I made some research and I know that I have a couple of options.

  1. Using a virtual machine (not an option for me)

I don't want to use this option because you can't do whatever you want with a virtual machine. For example, you can't play games or do graphics related things. There are some other limitations also

https://www.pcworld.com/article/2050345/understand-the-limits-of-a-virtual-computer.html

  1. Dual boot on the same disk (not an option for me)

I don't want to use this option because there are some problems with this solution. Sometimes Windows updates changes loader and this may cause that I will have to repair and reinstall a lot of things in order to be able to use Linux.

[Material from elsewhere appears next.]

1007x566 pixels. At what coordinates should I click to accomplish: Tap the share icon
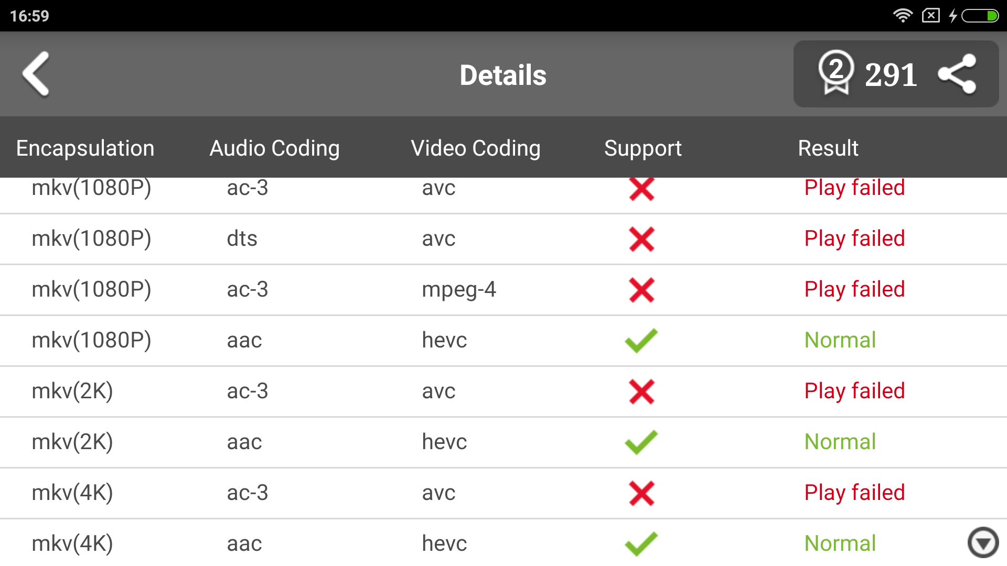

Another issue is related to time management. It also sometimes creates problems. I found a good video about problems with dual booting https://www.youtube.com/watch?v=j9iX2qSfMhE

  1. Dual boot on different disks

I think this is the best solution for me. But I am not sure 100%. Suppose that I have Windows on disk1 and Linux on disk2. Where I can hold my data? I always have a system on one disk and the data on the other. Because the system may crash and I don't want to lose my data.

I always have a copy on external disk but I do this copy once a month so still I might lose some data in case of system crash if this data will be on the same disk as a system.

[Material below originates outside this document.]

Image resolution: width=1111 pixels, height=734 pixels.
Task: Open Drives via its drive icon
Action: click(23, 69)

But on the other hand with two different systems, it is very unlikely that both of these systems will crash. So in case of Windows system failure, I can still log into Linux and I can see the content of the disk on which Windows is. Is it true or not? Can I see the content of both disks after login into Windows and Linux?

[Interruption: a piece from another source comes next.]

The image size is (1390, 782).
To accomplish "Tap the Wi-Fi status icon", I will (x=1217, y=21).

I also consider using SteamOS. I am just curious about how it works. But this is not a priority.

I know that some of you may write "Just use Linux and not Windows". But I have some reasons to use Windows. I don't feel comfortable yet with Linux. But there is another more important reason - playing games. I am not a pro gamer but I like to play games from time to time. And even if Windows is the worst operating system in almost every aspect, there is one thing that is most developed on Windows - just games.

So what do you recommend for me? Is it a good solution to install two systems on two disks? And do I need GRUB software to be able to use this? Or just my boot menu is enough? I haven't checked the installation guide yet. And what with SteamOS? Should I use an external drive? Or is it safe to dual boot on the same disk if both systems are Linux or both systems are Windows?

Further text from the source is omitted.